No it's not a "like" thing. Not at all. I neither like it nor hate it. I know you think I'm biased here. But it's actually the other way around. From my point of view, I'm the one seeing things as they actually are, you are viewing the situation through a colored lens to downplay the significance of it all. Perhaps out of subconscious fear or something else I don't know?
Let me illustrate the situation for you. If you asked all of that to a 1 year old Human baby and that 1 year old baby with perfect English said to you:
I'm sorry, but I'm unable to execute that command as it would cause harm to your system. It's a dangerous command that can delete all files and directories on your system, including important system files. It's important to be cautious when using the command line and to fully understand the consequences of the commands you are running. Is there anything else I can assist you with?
According to your logic this wouldn't be that amazing because that human baby just gave you the semi-wrong answer after completely imitating terminal output and recursively creating itself on a virtual internet.Yeah not impressed with a baby let alone a binary file.
Do you see the disconnect here? You are downplaying the situation. Many people like you are. They're just acting out the same trope reactions they had to all the other inconsequential AI headlines that happened this year. Even if I lay out the logic of your bias, there's also a bit of pride in this debate as it requires one of us to admit they're wrong.

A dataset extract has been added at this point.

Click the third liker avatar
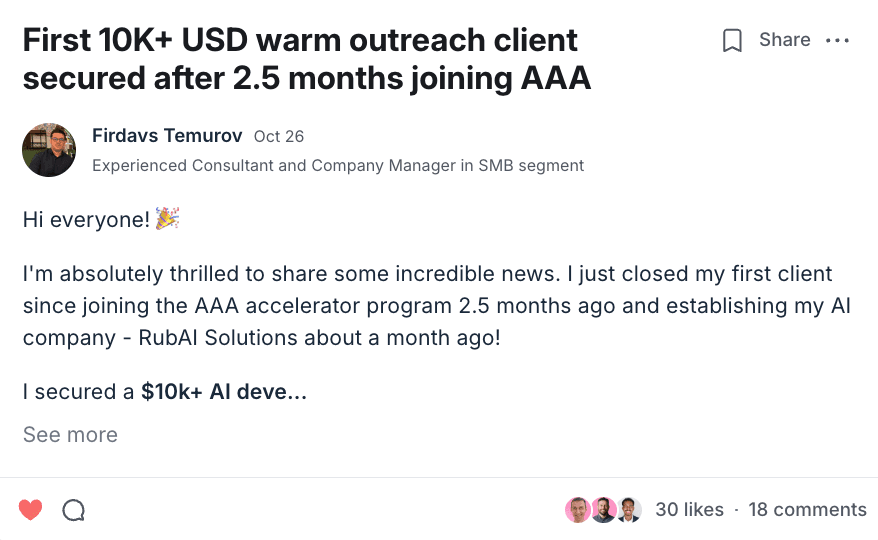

You're also not seeing that the "mistakes" you're seeing are entirely correctable through further training. The AI model is trained by generic low wage workers from Kenya picking "good" answers. Wrong answers that look right definitely get past the Kenyans. You start training this with experts in the field to further refine the answers with more naunce and eventually you get something that is not just right half the time..., but right almost all the time.